The drug discovery process is demanding and time-consuming, and machine learning-based research is increasingly being proposed to enhance efficiency. A significant challenge in this field is predicting whether a drug molecule structure will interact with a target protein. A recent study attempted to address this challenge by utilizing an encoder that leverages prior knowledge of molecular and protein structures, resulting in notable improvements in the prediction performance of the drug-target interactions task. Nonetheless, the target encoders employed in previous studies exhibit computational complexity that increases quadratically with the input length, thereby limiting their practical utility. To overcome this challenge, we adopt a hint-based learning strategy, to develop a compact and efficient target encoder. With the adaptation parameter, our model could mix the general knowledge and target-oriented knowledge to build features of the protein sequences. This approach yielded considerable performance and enhancements of learning efficiency on three benchmark datasets: BIOSNAP, DAVIS, and BindingDB. Furthermore, our methodology boasts the merit of necessitating only a minimal Video RAM (VRAM) allocation, specifically 7.7GB, during the training phase. This ensures the feasibility of training and inference even with constrained computational resources.
- Drug (molecule) encoder
- Target (protein) encoder
- Fine-tuning of BERT Model to Accurately Predict Drug–Target Interactions
- Fit-Net (hint-based learning)
- Binary classification: DAVIS, Binding DB, and BIOSNAP
- Downloaded from MolTrans
- You can install the required libraries by running
pip install -r requirements.txt
- If you encounter any installation errors, please don't hesitate to reach out to us for assistance.

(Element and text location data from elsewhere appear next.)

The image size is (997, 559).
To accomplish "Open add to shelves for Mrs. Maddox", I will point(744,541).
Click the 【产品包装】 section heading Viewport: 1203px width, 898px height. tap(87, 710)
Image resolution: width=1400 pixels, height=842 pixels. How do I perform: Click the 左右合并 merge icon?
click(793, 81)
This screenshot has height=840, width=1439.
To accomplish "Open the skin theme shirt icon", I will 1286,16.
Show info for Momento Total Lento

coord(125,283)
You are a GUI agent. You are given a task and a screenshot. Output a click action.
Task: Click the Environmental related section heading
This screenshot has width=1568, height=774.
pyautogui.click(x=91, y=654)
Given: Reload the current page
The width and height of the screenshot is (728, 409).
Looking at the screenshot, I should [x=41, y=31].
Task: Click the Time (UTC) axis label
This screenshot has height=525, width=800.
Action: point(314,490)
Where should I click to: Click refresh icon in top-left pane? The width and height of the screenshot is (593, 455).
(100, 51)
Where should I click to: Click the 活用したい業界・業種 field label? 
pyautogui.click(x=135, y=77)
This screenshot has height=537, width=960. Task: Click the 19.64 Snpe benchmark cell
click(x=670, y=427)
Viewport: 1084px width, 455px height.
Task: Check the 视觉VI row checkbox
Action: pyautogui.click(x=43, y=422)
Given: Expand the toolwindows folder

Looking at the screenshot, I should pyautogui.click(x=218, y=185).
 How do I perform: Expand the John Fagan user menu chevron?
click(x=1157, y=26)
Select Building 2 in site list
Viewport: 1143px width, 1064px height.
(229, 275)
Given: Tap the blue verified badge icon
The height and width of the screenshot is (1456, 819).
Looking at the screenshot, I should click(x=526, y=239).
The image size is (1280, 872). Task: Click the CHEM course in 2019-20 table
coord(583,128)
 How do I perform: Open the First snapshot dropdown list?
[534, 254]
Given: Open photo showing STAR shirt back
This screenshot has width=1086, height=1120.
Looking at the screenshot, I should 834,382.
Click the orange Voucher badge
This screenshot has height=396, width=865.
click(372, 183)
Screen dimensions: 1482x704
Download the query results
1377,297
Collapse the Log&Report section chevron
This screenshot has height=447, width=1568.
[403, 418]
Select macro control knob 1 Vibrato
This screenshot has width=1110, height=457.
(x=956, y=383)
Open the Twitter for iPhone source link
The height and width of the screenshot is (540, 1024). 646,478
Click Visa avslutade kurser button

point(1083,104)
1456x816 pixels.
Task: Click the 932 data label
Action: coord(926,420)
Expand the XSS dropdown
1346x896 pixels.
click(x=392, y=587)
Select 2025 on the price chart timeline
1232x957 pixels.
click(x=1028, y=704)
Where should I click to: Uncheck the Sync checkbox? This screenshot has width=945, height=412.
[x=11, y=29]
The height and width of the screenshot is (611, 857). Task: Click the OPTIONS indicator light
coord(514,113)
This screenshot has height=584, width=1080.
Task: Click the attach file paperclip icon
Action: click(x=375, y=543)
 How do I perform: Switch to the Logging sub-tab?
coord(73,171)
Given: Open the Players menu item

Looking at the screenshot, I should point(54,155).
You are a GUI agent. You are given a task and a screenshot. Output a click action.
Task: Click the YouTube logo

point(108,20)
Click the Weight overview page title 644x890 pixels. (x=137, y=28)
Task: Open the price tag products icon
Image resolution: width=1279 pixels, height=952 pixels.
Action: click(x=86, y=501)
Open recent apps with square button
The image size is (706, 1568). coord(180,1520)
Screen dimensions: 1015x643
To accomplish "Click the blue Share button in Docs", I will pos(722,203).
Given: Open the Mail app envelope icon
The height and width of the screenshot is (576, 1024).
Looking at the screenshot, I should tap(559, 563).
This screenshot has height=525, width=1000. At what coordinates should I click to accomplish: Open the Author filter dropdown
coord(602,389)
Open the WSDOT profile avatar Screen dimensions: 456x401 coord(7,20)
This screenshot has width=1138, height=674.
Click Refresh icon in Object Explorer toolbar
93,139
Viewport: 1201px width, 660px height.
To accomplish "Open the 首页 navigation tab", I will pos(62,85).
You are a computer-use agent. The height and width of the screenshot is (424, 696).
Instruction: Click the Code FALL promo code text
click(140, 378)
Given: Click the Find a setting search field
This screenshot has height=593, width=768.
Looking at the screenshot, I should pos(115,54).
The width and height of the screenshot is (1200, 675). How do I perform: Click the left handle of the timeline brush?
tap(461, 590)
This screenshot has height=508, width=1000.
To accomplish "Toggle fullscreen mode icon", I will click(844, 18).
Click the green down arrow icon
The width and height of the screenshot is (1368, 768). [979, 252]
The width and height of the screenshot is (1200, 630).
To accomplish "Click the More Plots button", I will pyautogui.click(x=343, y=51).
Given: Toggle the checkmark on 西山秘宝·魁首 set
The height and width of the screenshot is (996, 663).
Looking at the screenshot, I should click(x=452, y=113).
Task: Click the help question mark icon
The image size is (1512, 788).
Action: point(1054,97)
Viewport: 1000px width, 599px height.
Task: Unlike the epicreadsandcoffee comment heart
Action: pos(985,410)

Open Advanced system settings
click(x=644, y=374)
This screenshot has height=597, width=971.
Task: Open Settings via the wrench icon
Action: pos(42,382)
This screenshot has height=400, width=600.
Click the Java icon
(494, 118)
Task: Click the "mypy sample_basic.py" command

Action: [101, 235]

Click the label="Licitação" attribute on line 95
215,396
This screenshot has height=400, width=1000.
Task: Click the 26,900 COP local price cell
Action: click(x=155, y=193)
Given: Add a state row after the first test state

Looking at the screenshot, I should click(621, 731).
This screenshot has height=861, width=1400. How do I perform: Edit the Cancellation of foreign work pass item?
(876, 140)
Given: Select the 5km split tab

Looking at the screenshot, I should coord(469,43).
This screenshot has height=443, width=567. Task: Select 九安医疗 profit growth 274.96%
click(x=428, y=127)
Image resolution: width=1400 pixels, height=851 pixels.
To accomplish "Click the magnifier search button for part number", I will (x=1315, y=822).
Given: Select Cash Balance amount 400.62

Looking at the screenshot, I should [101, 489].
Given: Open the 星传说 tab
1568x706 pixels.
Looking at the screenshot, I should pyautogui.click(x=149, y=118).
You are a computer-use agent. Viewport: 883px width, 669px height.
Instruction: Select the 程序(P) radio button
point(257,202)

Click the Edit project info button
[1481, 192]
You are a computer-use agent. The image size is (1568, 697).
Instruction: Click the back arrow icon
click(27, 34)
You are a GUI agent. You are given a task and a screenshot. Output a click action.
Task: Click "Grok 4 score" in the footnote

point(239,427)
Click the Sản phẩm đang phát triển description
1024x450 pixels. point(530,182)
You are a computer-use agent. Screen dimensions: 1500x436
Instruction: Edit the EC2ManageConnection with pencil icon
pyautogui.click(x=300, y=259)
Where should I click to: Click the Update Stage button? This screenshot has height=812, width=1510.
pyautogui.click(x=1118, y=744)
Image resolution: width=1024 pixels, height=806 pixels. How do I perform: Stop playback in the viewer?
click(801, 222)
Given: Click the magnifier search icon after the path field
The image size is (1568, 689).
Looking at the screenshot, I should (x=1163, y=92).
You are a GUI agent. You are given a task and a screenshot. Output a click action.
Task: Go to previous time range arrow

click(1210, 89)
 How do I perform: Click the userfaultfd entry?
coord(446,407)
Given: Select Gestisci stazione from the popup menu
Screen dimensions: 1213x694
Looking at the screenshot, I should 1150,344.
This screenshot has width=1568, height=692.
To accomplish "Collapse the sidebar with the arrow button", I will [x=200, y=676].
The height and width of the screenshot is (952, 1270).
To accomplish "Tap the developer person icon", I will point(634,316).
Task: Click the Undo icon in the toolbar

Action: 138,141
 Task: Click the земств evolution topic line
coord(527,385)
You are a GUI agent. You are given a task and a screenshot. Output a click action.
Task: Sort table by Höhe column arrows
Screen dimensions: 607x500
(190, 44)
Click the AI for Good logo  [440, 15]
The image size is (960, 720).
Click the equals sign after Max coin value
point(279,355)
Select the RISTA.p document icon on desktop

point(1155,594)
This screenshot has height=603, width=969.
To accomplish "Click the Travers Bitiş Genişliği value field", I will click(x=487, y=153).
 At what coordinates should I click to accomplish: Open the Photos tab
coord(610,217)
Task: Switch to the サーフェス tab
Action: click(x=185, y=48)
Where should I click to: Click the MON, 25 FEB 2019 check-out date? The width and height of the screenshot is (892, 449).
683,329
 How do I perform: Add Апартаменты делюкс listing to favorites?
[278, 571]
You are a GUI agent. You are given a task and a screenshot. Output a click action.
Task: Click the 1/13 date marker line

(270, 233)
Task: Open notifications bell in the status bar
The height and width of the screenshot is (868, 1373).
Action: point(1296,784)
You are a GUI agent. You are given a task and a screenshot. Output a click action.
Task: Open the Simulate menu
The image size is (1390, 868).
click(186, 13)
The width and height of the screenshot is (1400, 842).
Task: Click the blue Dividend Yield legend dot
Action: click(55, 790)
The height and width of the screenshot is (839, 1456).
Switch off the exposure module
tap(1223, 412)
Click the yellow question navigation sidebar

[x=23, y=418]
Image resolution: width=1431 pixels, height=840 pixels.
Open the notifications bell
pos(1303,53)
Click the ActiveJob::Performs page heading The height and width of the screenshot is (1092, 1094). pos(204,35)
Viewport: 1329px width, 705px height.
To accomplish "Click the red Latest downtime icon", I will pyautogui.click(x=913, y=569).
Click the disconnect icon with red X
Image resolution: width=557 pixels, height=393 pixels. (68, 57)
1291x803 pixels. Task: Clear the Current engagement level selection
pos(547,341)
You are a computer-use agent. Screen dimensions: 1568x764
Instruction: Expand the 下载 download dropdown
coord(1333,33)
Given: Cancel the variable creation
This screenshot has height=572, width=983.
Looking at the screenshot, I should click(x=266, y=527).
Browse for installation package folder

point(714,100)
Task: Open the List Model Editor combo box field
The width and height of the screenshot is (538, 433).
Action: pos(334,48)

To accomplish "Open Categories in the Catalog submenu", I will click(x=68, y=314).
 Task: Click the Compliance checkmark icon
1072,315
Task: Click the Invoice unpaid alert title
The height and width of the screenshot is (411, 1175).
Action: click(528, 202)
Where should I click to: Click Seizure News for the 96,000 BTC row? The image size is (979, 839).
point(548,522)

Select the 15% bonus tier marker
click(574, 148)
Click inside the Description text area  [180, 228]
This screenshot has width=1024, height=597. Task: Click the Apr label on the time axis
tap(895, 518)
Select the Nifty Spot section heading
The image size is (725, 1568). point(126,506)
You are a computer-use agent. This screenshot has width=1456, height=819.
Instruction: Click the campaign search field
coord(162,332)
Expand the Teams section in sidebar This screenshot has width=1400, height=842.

- You can run experiments using config files (under config folder). For example you can launch an experiment by running
python run.py -c config/BindingDB_prot-545_lambda-learnable.yaml
orpython run.py --config config/BindingDB_prot-545_lambda-learnable.yaml
- Hyperparameters are recorded in config file, therefore, you can modify experiments easily.
Example config file
dataset: BindingDB # There are four options; DAVIS, BindingDB, BIOSNAP, and merged.
device: 0 # GPU device number. If you have a single GPU, the device number is 0.
prot_length:
teacher: 545
student: 545
lambda:
learnable: True
fixed_value: -1
prot_encoder:
hidden_size: 1024
num_hidden_layers: 2
num_attention_heads: 16
intermediate_size: 4096
hidden_act: "gelu"
training_config:
batch_size: 32
num_workers: 16
epochs: 50
hidden_dim: 1024
learning_rate: 0.0001
The archived version of the source code and data were stored in Zenodo (7/Sep/2023).